Question 102.10This CDI, which has been expanded and divided into sub-parts, addresses Regulation S-K, Item 10(e)'s requirement that when a company presents a non-GAAP financial measure, it must present the most directly comparable GAAP financial measure with equal or greater prominence. It is important to note that the equal or greater prominence requirement specifically applies to earnings releases in addition to disclosures in filed SEC reports and registration statements. 

In reiterating the equal or greater prominence requirement, the updated CDI highlights that this requirement applies both to the presentation of the relevant measures as well as to any related discussion and analysis that may be included in earnings releases or other disclosures.  

Subpart (a) of the CDI provides an updated and expanded list of examples where the SEC staff would find that a non-GAAP financial measure was given greater prominence than the comparable GAAP financial measure, such as disclosing a characterization of a non-GAAP financial measure as "exceptional" or "record performance" without providing a characterization of the comparable GAAP measure with equal prominence.

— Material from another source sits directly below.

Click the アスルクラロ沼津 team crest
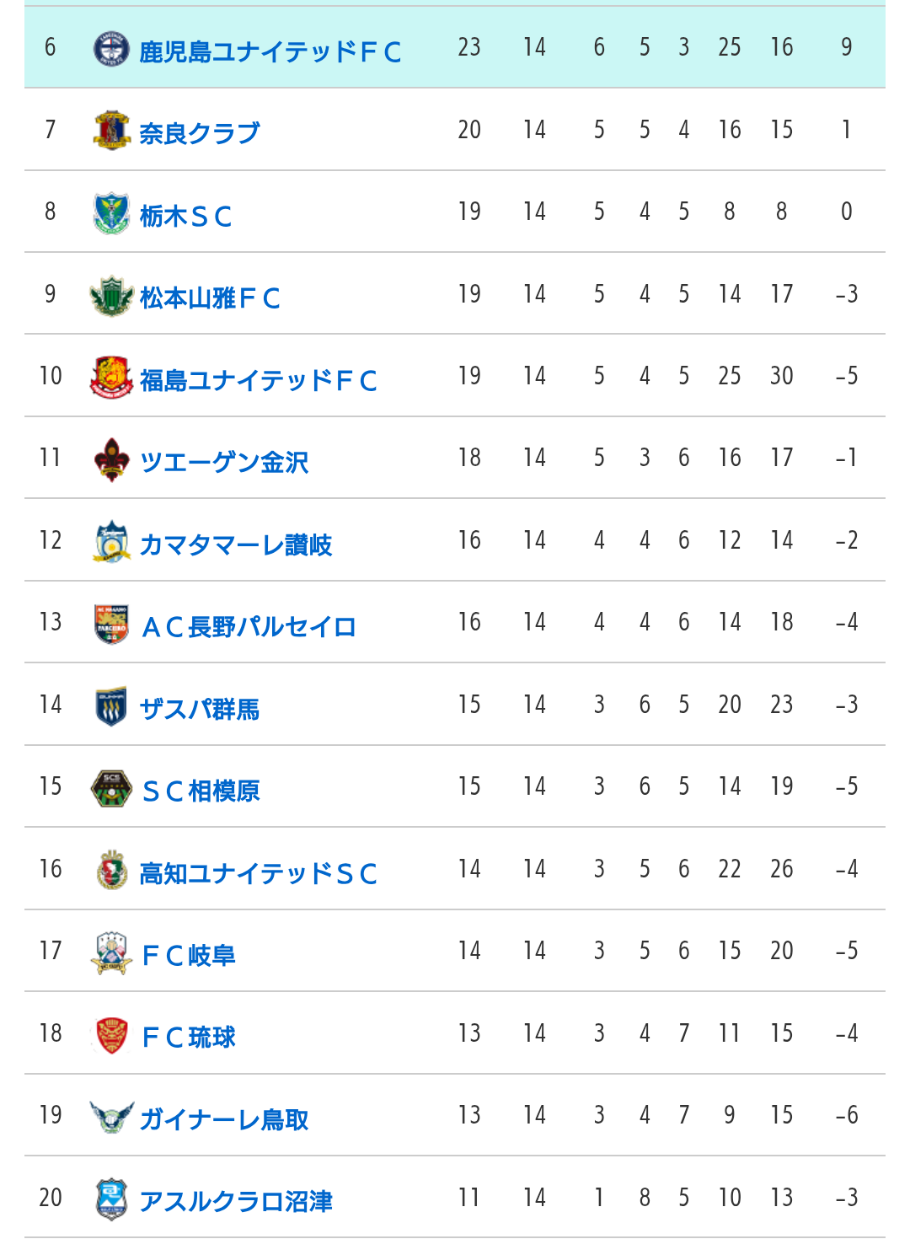The height and width of the screenshot is (1239, 910). 111,1199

These examples clearly illustrate that the SEC staff is paying close attention to what it views as departures from the principles of Regulation G that the staff has observed in its review of earnings releases and filed SEC reports and registration statements.  

New subpart (b) provides examples of reconciliation practices that would give undue prominence to a non-GAAP measure. Examples cited in the CDI include: starting the reconciliation with the non-GAAP financial measure; presenting a non-GAAP income statement; or, when presenting a forward-looking non-GAAP measure, failing to provide adequate disclosure identifying information that is unavailable (and its probable significance) in a location of equal or greater prominence when relying on the exception under Item 10(e)(1)(i)(B) allowing for the exclusion of a quantitative reconciliation for the forward-looking non-GAAP measure.  

New subpart (c) reiterates that the SEC staff considers the presentation of a non-GAAP income statement—i.e., one that comprises non-GAAP measures and includes all or most of the line items and subtotals found in a GAAP income statement—either alone or as part of a reconciliation as giving undue prominence to non-GAAP measures. 


Two Key Takeaways 

  1. Non-GAAP financial measures have remained an area of focus for both the SEC's Division of Corporation Finance and Division of Enforcement, and public companies should anticipate continued SEC scrutiny of upcoming year-end earnings releases and periodic reports.
  2. Public companies should review their approach to non-GAAP financial measures in light of the updated CDI guidance. Public companies should specifically assess whether their non-GAAP disclosures, including those in earnings releases, may raise concerns for the SEC staff during a disclosure review, considering in particular the new guidance, non-GAAP adjustments, and examples regarding equal prominence identified in the updated CDIs.